“It’s a depressingly masculine world we live in, Dolores.”
DOLORES CLAIBORNE has always been the most wrongly unheralded Stephen King adaptation. Despite the immense talent in front of the camera and behind it, for some reason it never became either the box office juggernaut like Stand by Me, or the underground cult classic The Shawshank Redemption. And that’s never made much sense, considering DOLORES CLAIBORNE is far superior to both those admittedly great films. Maybe it’s because DOLORES CLAIBORNE doesn’t offer up the kind of typical feel-good ending that allows audiences to let loose the proverbial breath they’d been holding in ever since the prison bus arrived at those wrought iron gates, nor does it offer up the bright and fuzzy recollection of a childhood spent at the sides of best friends while whistling down railroad tracks. What DOLORES CLAIBORNE instead offers is an unrelenting darkness and a folding back of forgotten time, layer by layer, to reveal the disgusting and depraved memories that lie beneath. Yes, we’re in Stephen King territory, but it’s not about horrific creatures in the dark. It’s about horrific human beings and what they are capable of doing to people they claim to love. It’s about the horror of memory, time, betrayal, and the kinds of weaknesses that make humanity flawed and intriguing.

_LISTED ENTRIES_
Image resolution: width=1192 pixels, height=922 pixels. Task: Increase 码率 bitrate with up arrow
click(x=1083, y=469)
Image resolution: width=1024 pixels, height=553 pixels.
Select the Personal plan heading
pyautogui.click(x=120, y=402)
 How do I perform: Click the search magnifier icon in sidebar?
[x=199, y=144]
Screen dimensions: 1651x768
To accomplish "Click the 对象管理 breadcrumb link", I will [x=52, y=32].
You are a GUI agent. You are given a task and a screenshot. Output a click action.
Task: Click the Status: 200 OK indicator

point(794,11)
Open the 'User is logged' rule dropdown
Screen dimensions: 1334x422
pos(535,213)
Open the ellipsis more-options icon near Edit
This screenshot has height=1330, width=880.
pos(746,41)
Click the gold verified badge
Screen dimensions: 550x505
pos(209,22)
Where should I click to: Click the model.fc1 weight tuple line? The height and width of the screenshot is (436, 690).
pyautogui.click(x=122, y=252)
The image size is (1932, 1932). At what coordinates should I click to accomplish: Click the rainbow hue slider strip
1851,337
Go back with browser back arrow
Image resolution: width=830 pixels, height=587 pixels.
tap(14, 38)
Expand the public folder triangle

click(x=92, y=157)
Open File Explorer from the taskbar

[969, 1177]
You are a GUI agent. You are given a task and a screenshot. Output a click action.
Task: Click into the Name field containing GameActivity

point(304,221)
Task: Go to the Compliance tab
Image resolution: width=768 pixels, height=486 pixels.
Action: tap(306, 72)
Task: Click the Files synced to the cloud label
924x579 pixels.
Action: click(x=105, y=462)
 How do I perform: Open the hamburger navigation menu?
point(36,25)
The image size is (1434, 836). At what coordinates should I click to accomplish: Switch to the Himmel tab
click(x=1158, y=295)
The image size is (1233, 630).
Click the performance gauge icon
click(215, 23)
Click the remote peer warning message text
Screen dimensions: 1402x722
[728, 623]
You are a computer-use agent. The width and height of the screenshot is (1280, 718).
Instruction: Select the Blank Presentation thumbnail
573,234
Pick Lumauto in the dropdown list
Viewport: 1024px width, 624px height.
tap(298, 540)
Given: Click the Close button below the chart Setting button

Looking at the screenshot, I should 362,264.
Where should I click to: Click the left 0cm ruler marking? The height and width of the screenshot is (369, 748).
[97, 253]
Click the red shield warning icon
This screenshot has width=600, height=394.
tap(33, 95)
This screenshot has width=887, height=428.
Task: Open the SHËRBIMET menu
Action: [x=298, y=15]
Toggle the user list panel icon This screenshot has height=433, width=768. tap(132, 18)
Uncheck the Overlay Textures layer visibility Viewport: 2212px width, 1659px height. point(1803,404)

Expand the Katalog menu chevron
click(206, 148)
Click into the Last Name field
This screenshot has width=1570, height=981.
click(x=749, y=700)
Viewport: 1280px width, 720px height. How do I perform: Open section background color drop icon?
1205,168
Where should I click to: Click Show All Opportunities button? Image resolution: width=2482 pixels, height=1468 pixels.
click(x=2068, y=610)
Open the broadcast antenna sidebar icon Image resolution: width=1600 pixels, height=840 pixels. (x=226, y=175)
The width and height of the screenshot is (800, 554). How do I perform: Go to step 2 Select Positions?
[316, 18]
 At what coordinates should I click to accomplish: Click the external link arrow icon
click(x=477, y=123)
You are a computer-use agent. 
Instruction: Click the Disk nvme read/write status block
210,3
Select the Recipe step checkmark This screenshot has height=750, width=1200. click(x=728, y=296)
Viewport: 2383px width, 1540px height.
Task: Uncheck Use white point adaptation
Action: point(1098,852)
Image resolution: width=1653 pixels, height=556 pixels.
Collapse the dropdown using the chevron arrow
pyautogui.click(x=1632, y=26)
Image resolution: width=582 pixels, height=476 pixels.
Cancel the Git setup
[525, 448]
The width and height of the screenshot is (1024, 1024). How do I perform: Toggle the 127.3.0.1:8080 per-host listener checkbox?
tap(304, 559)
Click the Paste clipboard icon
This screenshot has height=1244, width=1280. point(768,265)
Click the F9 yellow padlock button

_JOB_
According to the Dolores Claiborne review, why might the film have failed to become either a box office juggernaut or an underground cult classic? Answer in one to three sentences.

_RIGHT ANSWER_
The review suggests it may be because the film offers no typical feel-good ending that lets audiences release a long-held breath, and no bright, fuzzy recollection of a childhood spent with best friends. Instead, it offers unrelenting darkness and peels back forgotten time, layer by layer, to reveal disgusting and depraved memories.